-- Begin DATASET RECORDS --

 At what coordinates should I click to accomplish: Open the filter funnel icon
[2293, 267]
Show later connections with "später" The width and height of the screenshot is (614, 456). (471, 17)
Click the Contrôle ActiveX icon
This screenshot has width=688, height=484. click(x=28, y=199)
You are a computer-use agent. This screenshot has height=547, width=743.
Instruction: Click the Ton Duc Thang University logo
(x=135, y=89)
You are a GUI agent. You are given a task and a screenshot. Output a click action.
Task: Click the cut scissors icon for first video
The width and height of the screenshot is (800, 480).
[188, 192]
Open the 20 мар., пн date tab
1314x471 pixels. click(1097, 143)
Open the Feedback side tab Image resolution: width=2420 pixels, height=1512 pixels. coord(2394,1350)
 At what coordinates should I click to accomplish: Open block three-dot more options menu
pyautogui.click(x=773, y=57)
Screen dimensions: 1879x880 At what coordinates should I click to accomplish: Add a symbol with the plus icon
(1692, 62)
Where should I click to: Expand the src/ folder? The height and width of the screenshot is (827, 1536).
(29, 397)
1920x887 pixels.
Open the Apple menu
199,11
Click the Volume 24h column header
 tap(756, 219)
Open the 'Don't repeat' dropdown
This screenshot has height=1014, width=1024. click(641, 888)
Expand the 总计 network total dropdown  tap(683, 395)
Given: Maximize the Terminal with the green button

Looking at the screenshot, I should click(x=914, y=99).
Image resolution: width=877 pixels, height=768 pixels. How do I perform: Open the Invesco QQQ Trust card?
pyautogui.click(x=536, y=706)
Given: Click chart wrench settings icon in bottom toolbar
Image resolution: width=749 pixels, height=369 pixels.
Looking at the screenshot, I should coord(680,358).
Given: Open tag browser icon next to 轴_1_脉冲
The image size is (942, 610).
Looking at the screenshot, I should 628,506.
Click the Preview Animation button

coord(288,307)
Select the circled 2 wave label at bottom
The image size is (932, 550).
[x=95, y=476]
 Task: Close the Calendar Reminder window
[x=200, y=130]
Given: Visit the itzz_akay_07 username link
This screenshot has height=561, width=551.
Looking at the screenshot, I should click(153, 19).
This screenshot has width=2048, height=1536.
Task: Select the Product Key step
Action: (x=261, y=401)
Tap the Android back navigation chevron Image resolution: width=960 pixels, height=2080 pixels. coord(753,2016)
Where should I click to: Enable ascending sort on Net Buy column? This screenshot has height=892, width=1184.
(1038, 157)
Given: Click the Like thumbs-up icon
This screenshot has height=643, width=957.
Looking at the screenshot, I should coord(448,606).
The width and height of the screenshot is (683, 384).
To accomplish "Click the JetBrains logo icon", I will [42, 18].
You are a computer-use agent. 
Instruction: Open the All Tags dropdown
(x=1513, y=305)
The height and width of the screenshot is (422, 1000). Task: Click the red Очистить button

-- End DATASET RECORDS --

> **GIVEN TASK**
Retype the material verbatim, from the line containing "Tap the Android" through the end of the material.

> **EXERCISE ANSWER**
Tap the Android back navigation chevron Image resolution: width=960 pixels, height=2080 pixels. coord(753,2016)
Where should I click to: Enable ascending sort on Net Buy column? This screenshot has height=892, width=1184.
(1038, 157)
Given: Click the Like thumbs-up icon
This screenshot has height=643, width=957.
Looking at the screenshot, I should coord(448,606).
The width and height of the screenshot is (683, 384).
To accomplish "Click the JetBrains logo icon", I will [42, 18].
You are a computer-use agent. 
Instruction: Open the All Tags dropdown
(x=1513, y=305)
The height and width of the screenshot is (422, 1000). Task: Click the red Очистить button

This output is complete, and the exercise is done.